Six must do jobs in November cont:
- Trim the spring flowering Kangaroo Paws back to ground level, sounds drastic, but it is better for the plants. They recover with lush green foliage that looks gorgeous over the summer. Feed the taller growing summer flowering varieties, with a controlled release fertiliser for flowering plants. Kangaroo Paws will respond to regular applications of fertiliser.
- Small potted plants dry out very quickly through the warmer months and with the days heating up its time to start repotting. One of the best ways to keeping potted plants and ensuring they are water efficient is to increase the size of the pots. The more soil that is around the plants roots, the cooler the root system stays.
- Trim the Bottlebrush and Grevilleas after they have finished flowering, these native plants respond to a prune and will stay bushier and more compact. It also means they are less prone to wind damage.
- Take steps to control fruit fly. If you are lucky enough to live in a fruit fly free state enjoy this freedom. For the rest of us, exclusion netting, or baiting is the only sure way to minimise strike. This will reduce the population and ensure you get some of the fruit. An indicator of fruit fly strike is dropped fruit. Pick it up from under the tree and dispose of after it has been treated to remove the chance of fruit fly larvae maturing. Place in a bucket of water that has a layer of kerosene or if only a few fruit are dropping at a time cover in boiling water to immediately destroy any newly laid larvae. There is nothing like the taste (and perfume) of tree ripened apricots or nectarines to say summer is here.

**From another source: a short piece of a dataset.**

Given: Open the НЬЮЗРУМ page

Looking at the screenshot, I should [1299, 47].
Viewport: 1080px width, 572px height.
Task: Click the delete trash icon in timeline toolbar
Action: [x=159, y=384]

Fertilising Aussie natives
Most Australian plants come alive in spring in full colour. Most will also respond to an application of slow or controlled release fertiliser every season during the growing season such as PowerFeed with Troforte All Purpose including Natives.
Autumn is an ideal time to feed as soil temperatures remain warm, there’s usually moisture around and spring flowering plants have slowed their growth rate. At this time of the year, they are focusing on developing flower buds ready to burst into colour on the other side of winter. Reapply fertiliser again every season through the growing and flowering seasons. This is when they move into active vegetative growth phase and require added nutrients for root and foliage development.
Fertilising Aussie natives – why some are phosphorus-sensitive?
When it comes to feeding Australian plants avoid using high phosphorous formulations on the Proteaceae family. This includes Grevilleas, Hakeas, Banksias and Telopea species as they have developed specialised roots to draw phosphorous out of low phosphorus soils.
When the incorrect formulation is used, these roots are burnt, and plants will die quickly. These roots are identified by a mass of fine fibres just under the soil surface and if you didn’t know any different, you’d think the plant had a disease.
When planting new plants from the Proteaceae family avoid teasing the proteoid roots apart as it will visibly stress the plants. Apply a controlled release fertiliser suitable for natives such as PowerFeed Controlled Release Plant Food All Purpose including Natives twice a year and Australian plants are guaranteed to thrive.